EXCERPTED PASSAGE:

+++

Rewrite of matching interface #5230

alanmcruickshank · 2023-09-22T09:20:05Z

WARNING: This PR is pretty big, see instructions below on how to review.

In local testing against a large dbt project, this cuts parsing times by about 45% compared to current main (595ad1f) and more than half compared to the most recent release (2.3.2). Notably, on large files, it cut peak parsing time by almost half.

Summary

This is another pass at what I tried with #5143 (although a lot more groundwork has been done now). It closes out the work I had planned to resolve #5124.

At it's core, this PR changes the interface for the .match() method, and in particular changes the structure of the return value MatchResult.

Previously, a match method would be expected to both assess potential code for whether it fitted the specification, but then also mutate the raw segments into new segments to return from the method. This mean that in searching through the tree, we would do a lot of segment manipulation. Many instantiations and many mutations (and re-mutation).
Now, the .match() method only returns the instructions on how to create segments, but does no mutation. That all happens at the end of the matching process when we call .apply() to materialise the result.

This has the upside of making the separation between matching and application much cleaner, and means that most of the logic is manipulation of indices (integers) rather than a lot of tuple manipulation. We can also drop a lot of the consistency checks, where we test to make sure we've not lost any segments, because no segments are being added or removed until the very end of the process.

Notable effects

Upsides:

Even just by measuring the test runtimes, this improves parsing times by ~20%. Perhaps more on larger files. Most of that is because we avoid passing around (and frequently recreating) Segment classes, but instead match in principle and then instantiate once at the end.
This includes ripping out some very old logic in the depths of the matching logic. Notably, this takes a totally different approach to bracket matching which I think is much more robust.
Consistency checking is much less necessary because we only mutate segments once (at the end).
In the process I've added much more extensive testing.
We never re-parse the same segments twice (except during fix validation, and even then we convert back to a flattened sequence of raw segments first) - this makes the matching logic much easier to reason about. NOTE: making sure this still works properly was the reason for a lot of my other recent PRs as this wasn't entirely trivial enable.

+++

RECORDS SHOWN:
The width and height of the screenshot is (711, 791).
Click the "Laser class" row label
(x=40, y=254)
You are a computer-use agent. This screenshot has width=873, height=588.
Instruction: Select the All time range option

+++

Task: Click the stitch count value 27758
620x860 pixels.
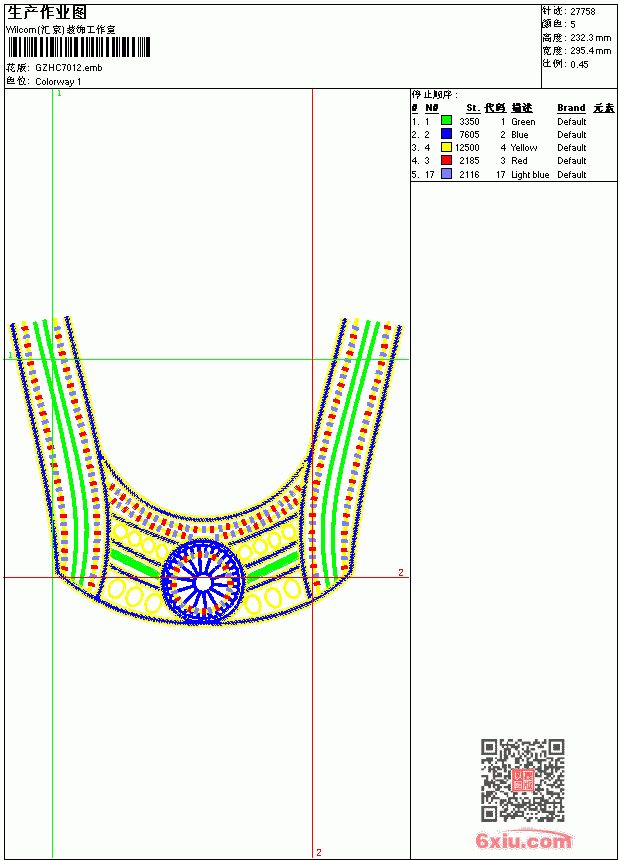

+++

WRITTEN INSTRUCTION 1: In the pull request description, by roughly what percentage did the change cut parsing times in local testing against a large dbt project, compared to current main?
WRITTEN INSTRUCTION 2: Copy out everything in the listing from the line containing "The width and" down to the line containing "Instruction: Select the All time range option", keeping the wording unchanged.

FULL SOLUTION 1: About 45%.

FULL SOLUTION 2:
The width and height of the screenshot is (711, 791).
Click the "Laser class" row label
(x=40, y=254)
You are a computer-use agent. This screenshot has width=873, height=588.
Instruction: Select the All time range option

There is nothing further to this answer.